PT3 - For better or for worse?

Posted by M ws On Tuesday, December 23, 2014 0 comments
I am really thankful my son did not take the PT3 this year. I would have died even before he took te exam...died from worrying!

This year, six from his school had straight As. Apparently, 83 in Malaysia scored straight As. @_@

Here's a letter written to The Star.

AFTER the recent UPSR fiasco and its ensuing results, I think it’s time for us, parents of students who sat for the PT3 examination, to air our grievances.

The results were made available this morning (Monday) and needless to say there were tears and heartbreak when some students saw their grades.

For those who have scored straight As in their mid-year and also their trial examinations respectively, not obtaining straight As for the actual examination was a big blow to them, especially for those who intended to apply to fully residential schools which required grade A for both Mathematics and Science.

I have not done an official survey nor do I know the actual statistics but from asking around friends and family members in other schools and states, there appears to be a discrepancy in the results.

A “good” school in state A only had eight students with straight As compared to 14 straight As in an “average school” in State B. Not to mention another “good” school with one straight As student!

Does that mean those high performing students, who have worked hard since Form 1, have suddenly done so badly in the actual examination? Or perhaps schools with a higher number of straight As students obtained easier sets of questions from the question bank? Or the marking is inconsistent? Which central body or agency rechecks all the results submitted by the schools before preparing the national graph?

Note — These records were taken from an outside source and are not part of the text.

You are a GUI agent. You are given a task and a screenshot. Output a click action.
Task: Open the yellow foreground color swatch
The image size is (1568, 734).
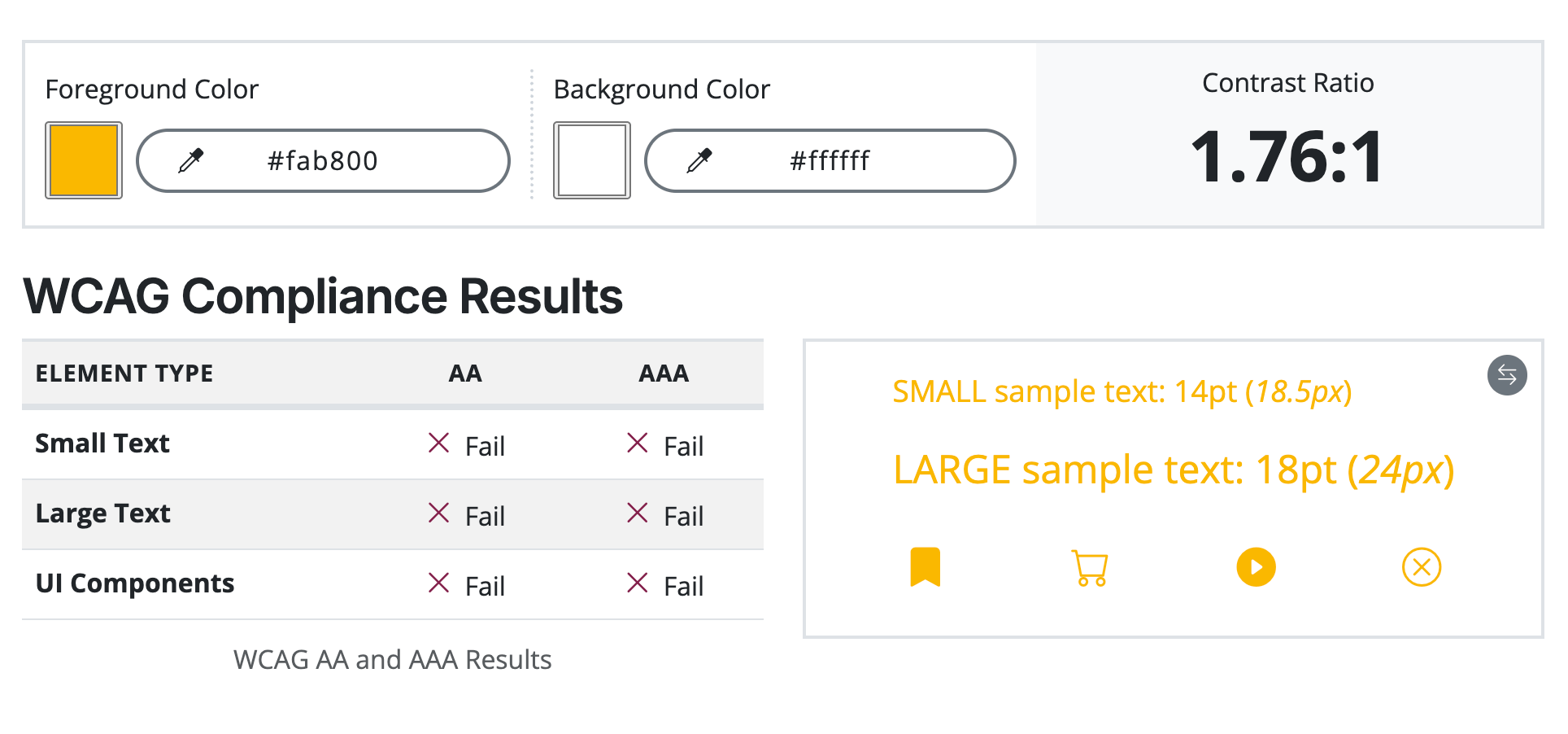click(84, 160)
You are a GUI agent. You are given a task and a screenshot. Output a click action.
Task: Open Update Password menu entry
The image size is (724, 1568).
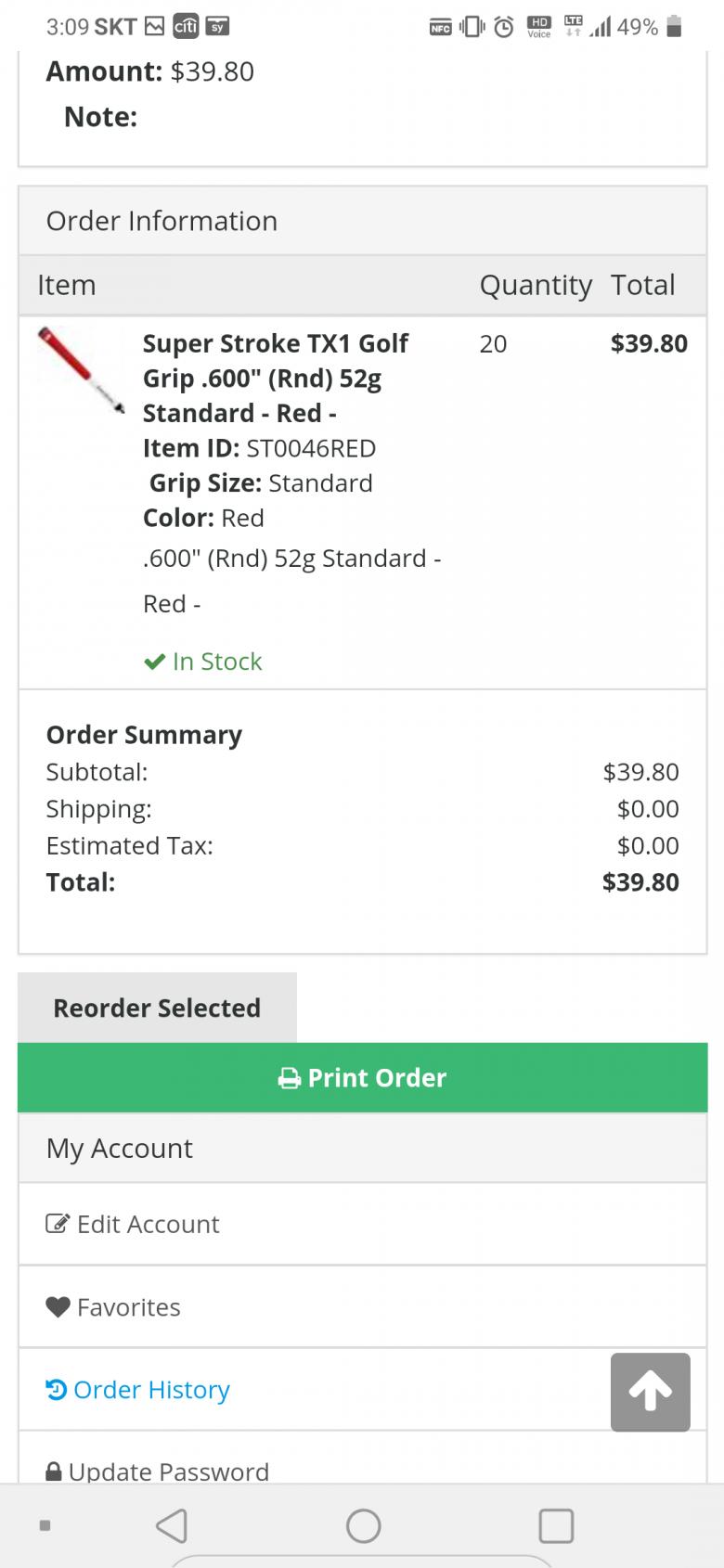[169, 1472]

And if it is true that only 83 students obtained straight As in the whole of Malaysia, then something is obviously not right somewhere.

There are so many questions playing on the parents and also the students minds at the moment.

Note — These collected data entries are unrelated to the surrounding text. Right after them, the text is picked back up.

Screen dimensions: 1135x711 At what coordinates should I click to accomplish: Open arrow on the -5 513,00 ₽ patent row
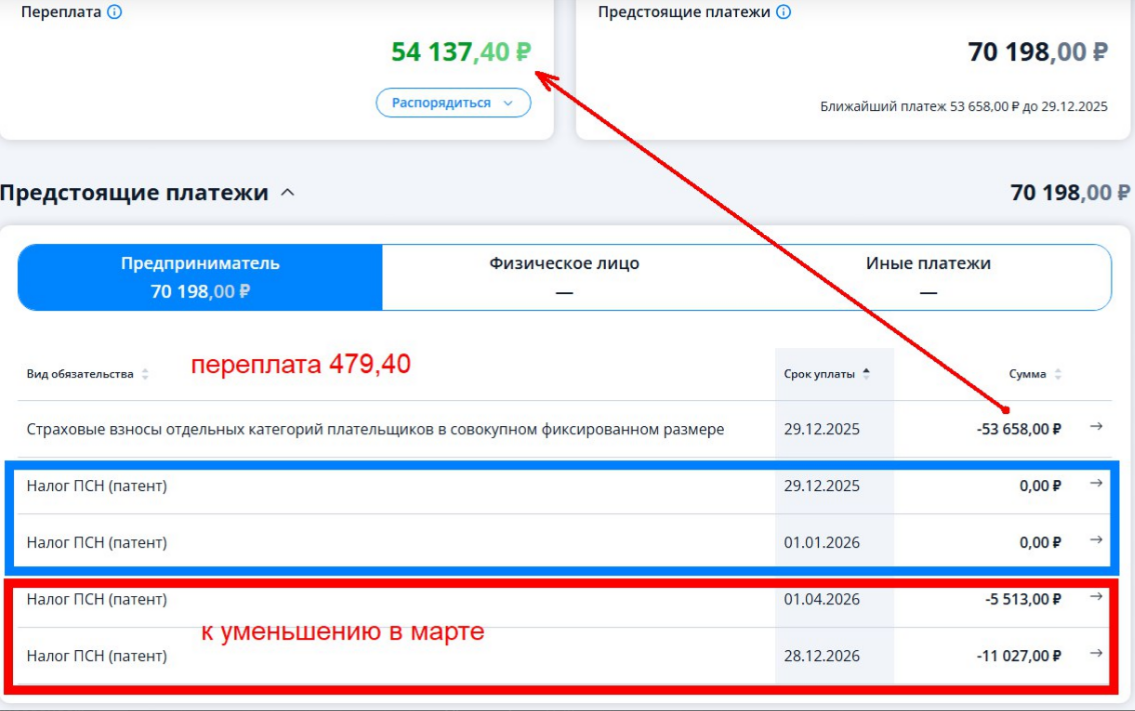coord(1096,594)
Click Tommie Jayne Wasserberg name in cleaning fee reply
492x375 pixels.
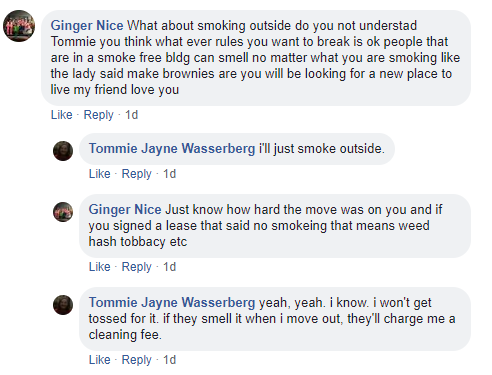click(172, 302)
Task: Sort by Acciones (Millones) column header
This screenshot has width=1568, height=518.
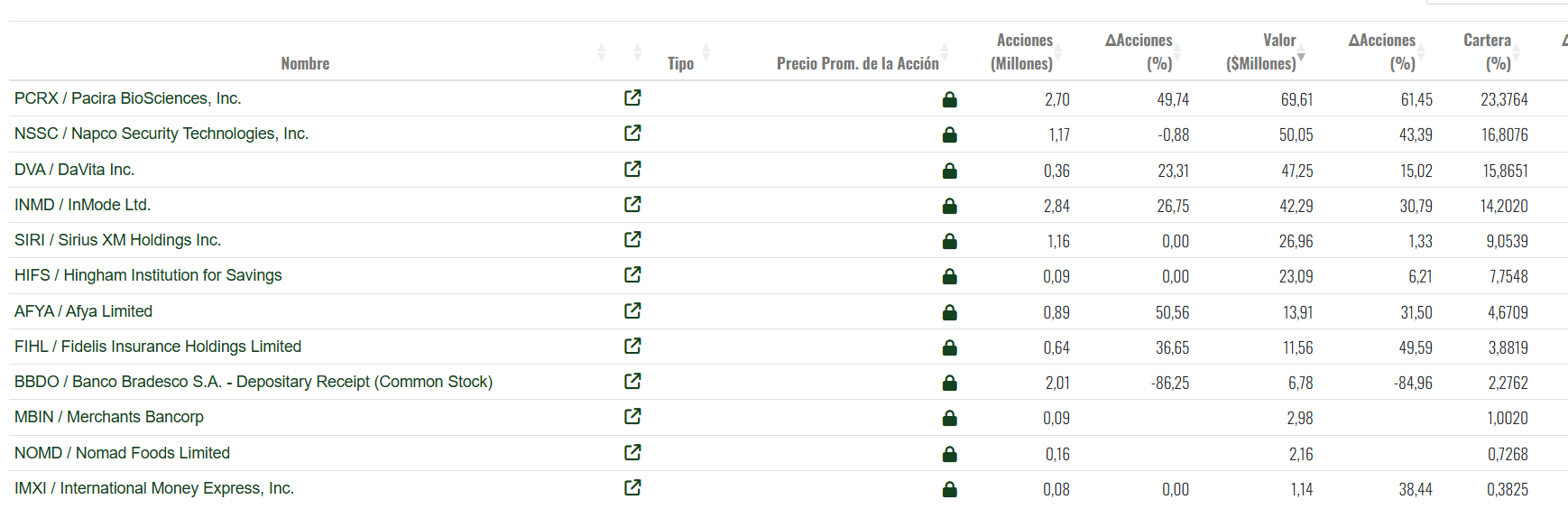Action: 1023,52
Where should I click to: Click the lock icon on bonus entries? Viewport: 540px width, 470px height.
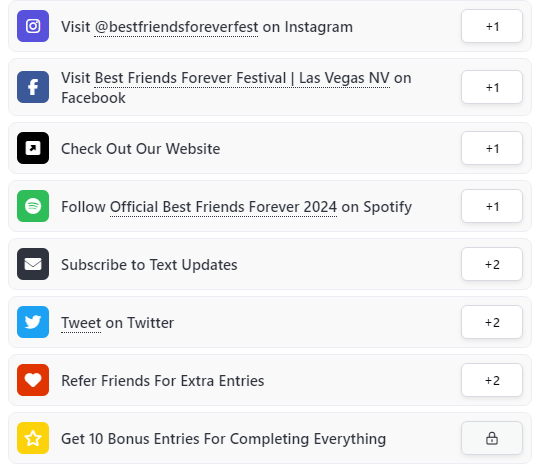click(492, 438)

Questions, which I’m sure, if and when answered by the relevant authorities, are not going to change the results.

The Education Minister has a legal and moral duty to explain this “mystery” to parents and students who sat for the PT3 examination.

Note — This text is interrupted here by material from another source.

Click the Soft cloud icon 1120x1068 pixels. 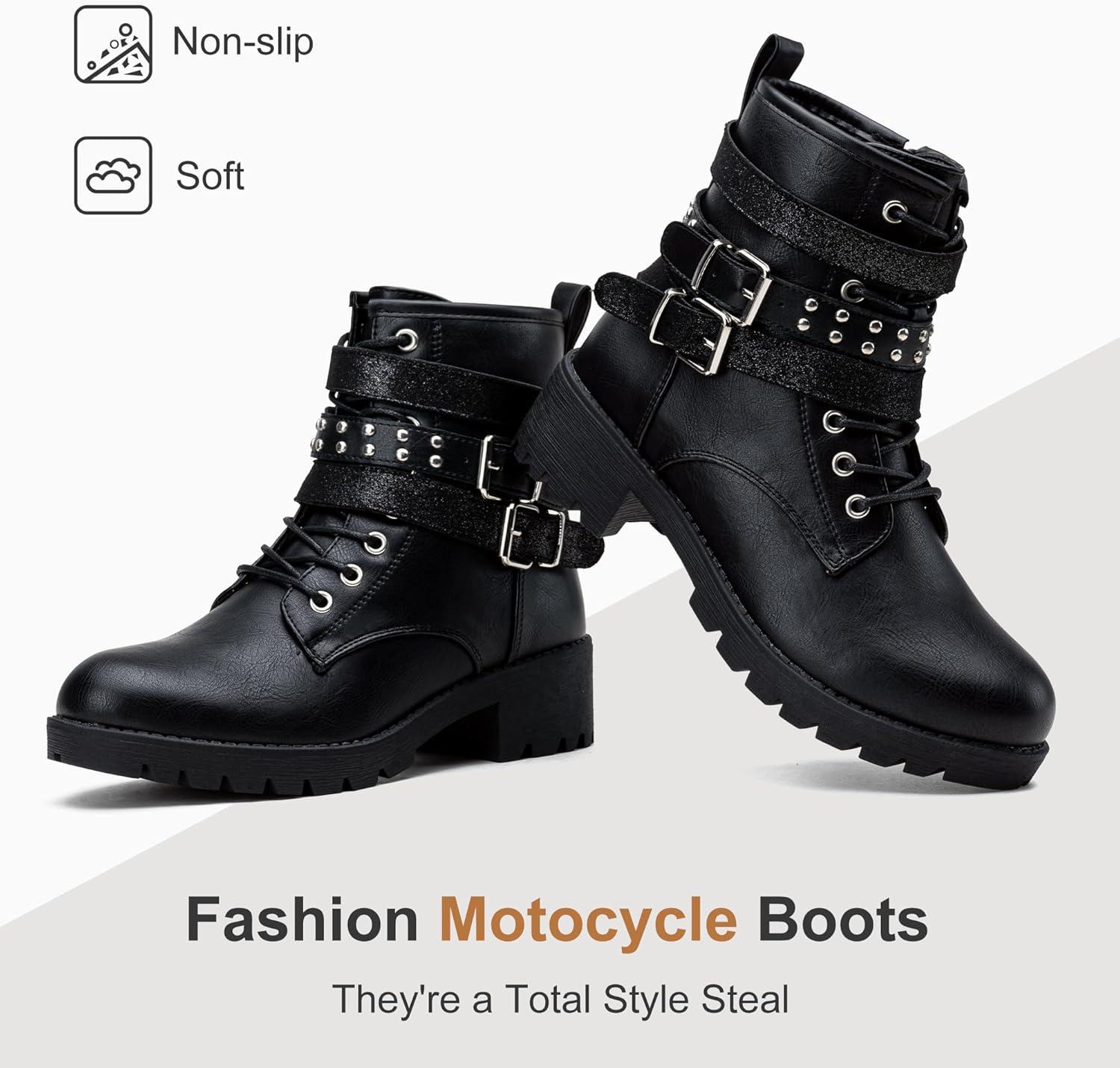[x=113, y=176]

I’m all for introducing a new system if it brings more benefits to the students as a whole, but if the implementation is irresolute from the very beginning, then don’t make the students pay the price.

They should be given the benefit of the doubt and not be penalised by strict or non-standardised marking.

Anyone conducting a pilot project would surely know the do’s and don’ts of introducing something new.

When we question the sorry state of our education system or when we send our children to international school, whether local or abroad, we risk being accused of being unpatriotic.

A letter “Students not prepared for ‘HOTS’ questions” (The Star, Dec 19) also seems to indicate that something is not right with the way the SPM examination was conducted this year.

Any change in a system should be well thought out and implemented gradually and not abruptly.

Anything done in haste is destined for failure and the casualty will be the children who are the future of this nation.

Since the PT3 results cannot be changed, I hope that the ministry and other relevant authorities, such as Mara, will reconsider the entry requirements for fully residential schools.

As for SPM, please spare a thought for the students’ future when grading their papers.

Don’t ruin their future just to prove a point that whatever system being implemented is right. No one will end up a winner.